On 8 June 1853, Robert’s 43rd birthday, Clara presented him with her opus 20, Variations on a Theme by Robert Schumann. Robert’s mental health was worsening still. The following year, he jumped off a bridge into the Rhine. He survived, but was admitted to mental hospital and died two years later in 1856. Clara saw him only once during this period, three days before he died; she was touring constantly to support herself and their seven children. Her Variations feel close and clammy, like the haze of Robert’s mental illness. But his theme sparkles in the upper register throughout, a remnant of the clarity of their mutual musical understanding.

Clara and Robert are often depicted as an inspiring love story. It’s true that their relationship was one of passion, not convenience, but it was not always easy. Robert wanted more and more children, himself unencumbered by them. As Clara became increasingly burdened with her duties as a wife, she composed less. “What will become of my work?” she wrote in her diary in 1847, when she became aware of her fifth pregnancy. And when Robert wanted to compose, Clara’s creative impulses were made secondary. She dedicated the 1847 piano trio not to Robert, but fellow female composer Fanny Mendelssohn: perhaps a nod to somebody with whom she could empathise.

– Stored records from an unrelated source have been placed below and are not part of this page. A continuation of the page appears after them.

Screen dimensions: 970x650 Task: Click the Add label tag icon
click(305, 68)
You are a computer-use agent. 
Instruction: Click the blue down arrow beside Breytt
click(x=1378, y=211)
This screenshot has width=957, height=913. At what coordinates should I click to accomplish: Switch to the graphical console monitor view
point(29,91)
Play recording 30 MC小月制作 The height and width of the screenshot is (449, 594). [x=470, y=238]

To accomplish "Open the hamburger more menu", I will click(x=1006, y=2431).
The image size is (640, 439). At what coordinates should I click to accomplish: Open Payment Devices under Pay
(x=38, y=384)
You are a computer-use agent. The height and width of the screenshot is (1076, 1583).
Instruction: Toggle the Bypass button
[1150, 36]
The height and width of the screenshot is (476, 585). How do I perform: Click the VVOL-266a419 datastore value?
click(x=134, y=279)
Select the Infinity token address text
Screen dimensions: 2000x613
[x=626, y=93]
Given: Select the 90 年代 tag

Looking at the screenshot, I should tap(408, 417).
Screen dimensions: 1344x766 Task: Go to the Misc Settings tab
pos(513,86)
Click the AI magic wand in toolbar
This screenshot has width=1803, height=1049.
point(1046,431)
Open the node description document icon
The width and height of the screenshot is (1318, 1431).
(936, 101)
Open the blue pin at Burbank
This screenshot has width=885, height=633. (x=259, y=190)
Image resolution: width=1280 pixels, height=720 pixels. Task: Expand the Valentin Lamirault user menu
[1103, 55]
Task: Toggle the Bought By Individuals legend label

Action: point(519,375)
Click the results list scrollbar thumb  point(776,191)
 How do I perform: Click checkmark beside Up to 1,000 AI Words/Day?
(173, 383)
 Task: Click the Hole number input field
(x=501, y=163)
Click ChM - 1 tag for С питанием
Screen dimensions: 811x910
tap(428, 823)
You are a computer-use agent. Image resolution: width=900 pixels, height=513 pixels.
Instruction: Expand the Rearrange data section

During her lifetime, Clara Schumann was able to disentangle herself only so much from her life as a woman in order to pursue life as a composer. But 200 years after she was born, we have the opportunity to do this for her. What were in her time loose threads alluding to greatness can now be woven into a clearer picture. After all, as the Manchester Guardian put it in 1856 – “she is all music”.